▶ _Stored data entries_
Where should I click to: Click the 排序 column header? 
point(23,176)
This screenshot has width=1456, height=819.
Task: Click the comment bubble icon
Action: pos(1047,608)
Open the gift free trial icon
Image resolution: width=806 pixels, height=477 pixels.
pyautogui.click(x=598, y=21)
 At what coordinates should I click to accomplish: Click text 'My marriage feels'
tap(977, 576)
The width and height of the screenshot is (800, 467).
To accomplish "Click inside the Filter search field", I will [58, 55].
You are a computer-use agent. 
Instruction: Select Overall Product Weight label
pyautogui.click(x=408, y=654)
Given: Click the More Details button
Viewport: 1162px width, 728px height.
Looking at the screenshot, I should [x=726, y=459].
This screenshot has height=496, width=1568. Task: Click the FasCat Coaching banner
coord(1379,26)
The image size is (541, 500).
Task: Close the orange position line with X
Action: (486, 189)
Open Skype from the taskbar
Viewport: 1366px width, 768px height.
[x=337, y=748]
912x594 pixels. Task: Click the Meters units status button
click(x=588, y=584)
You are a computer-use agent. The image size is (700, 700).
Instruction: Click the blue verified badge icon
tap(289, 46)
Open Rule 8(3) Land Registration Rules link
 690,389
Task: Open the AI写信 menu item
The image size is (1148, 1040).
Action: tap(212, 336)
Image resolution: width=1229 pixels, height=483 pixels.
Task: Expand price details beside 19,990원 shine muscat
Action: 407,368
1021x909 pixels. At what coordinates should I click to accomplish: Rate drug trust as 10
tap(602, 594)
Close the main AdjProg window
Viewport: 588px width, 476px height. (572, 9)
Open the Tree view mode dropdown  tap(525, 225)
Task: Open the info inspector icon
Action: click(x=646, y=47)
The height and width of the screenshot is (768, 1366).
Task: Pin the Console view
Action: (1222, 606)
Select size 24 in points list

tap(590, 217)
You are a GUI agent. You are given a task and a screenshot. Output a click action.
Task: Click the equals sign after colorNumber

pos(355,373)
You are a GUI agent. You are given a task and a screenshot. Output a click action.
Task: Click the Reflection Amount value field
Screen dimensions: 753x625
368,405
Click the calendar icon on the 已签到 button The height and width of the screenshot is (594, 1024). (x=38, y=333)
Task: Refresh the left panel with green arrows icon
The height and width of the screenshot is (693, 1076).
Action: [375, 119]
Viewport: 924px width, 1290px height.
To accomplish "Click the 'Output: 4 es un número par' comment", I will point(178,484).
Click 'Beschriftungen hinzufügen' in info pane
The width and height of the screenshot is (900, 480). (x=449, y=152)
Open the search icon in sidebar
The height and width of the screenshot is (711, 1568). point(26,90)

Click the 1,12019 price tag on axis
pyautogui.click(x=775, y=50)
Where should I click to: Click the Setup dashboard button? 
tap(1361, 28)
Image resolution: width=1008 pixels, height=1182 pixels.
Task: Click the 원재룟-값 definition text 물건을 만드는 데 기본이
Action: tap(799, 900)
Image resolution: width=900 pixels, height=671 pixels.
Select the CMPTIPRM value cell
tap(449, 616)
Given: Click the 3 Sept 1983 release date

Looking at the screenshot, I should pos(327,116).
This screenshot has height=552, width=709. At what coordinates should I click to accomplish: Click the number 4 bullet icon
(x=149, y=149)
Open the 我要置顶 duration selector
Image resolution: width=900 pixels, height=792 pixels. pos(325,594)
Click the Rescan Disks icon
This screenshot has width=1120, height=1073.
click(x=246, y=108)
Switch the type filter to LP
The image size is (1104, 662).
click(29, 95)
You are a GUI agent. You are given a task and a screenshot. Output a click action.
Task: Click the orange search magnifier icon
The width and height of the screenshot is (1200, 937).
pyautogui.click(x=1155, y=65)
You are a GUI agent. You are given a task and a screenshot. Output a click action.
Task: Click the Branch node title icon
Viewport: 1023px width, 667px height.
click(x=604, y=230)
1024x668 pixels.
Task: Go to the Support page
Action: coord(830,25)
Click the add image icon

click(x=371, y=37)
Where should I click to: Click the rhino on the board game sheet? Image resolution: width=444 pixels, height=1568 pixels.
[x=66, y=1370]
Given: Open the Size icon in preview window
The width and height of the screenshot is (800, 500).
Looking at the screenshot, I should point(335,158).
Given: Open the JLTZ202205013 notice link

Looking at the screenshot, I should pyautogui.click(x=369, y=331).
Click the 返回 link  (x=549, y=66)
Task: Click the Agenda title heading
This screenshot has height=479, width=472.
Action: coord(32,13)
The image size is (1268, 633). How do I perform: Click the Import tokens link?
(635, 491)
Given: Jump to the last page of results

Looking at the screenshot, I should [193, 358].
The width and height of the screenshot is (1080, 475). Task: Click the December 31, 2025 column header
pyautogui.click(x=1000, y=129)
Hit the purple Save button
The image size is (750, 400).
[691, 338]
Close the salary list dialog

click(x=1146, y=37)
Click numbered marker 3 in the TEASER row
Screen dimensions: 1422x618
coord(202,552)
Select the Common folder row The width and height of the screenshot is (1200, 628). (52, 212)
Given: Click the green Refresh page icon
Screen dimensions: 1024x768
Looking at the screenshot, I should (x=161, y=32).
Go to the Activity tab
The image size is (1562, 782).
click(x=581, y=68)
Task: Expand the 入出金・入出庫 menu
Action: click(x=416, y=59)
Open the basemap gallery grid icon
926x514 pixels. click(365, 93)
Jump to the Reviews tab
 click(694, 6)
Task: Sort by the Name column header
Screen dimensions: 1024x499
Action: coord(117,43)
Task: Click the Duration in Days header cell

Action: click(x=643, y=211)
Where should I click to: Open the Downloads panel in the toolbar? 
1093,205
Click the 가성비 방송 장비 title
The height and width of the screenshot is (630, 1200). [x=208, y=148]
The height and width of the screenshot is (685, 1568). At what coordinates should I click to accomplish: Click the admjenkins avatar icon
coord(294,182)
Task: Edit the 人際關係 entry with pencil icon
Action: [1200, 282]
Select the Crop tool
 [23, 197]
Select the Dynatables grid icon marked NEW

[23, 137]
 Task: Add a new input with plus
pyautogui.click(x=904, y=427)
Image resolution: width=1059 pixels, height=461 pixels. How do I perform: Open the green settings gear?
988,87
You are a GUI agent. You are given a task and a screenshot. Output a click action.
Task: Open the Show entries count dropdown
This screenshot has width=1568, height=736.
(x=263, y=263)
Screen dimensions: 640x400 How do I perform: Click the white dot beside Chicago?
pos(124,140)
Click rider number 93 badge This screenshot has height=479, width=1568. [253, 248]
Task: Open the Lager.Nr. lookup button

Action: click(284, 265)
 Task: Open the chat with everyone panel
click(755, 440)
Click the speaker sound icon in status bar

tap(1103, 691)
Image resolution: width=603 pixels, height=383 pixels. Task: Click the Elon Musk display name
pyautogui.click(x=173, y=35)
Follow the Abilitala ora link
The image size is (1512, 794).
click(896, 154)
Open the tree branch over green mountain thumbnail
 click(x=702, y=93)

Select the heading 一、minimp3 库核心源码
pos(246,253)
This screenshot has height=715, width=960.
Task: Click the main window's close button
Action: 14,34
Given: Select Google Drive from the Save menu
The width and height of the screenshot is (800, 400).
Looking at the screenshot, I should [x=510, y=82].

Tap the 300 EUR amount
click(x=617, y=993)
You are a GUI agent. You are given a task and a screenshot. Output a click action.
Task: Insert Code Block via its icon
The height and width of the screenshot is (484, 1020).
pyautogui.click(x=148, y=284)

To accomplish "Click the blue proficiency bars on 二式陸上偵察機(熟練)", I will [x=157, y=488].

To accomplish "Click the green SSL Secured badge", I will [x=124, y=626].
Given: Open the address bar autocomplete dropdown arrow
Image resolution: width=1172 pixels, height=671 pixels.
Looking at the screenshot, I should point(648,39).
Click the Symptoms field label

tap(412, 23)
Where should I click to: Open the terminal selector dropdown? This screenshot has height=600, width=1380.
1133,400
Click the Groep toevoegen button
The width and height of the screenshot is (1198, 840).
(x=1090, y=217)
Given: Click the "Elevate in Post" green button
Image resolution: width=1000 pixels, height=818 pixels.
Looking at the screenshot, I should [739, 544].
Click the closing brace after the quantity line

▶ _Action item_
Using the entries above, return each line that includes the word "Save".

▶ _Output below_
Hit the purple Save button
Given: Select Google Drive from the Save menu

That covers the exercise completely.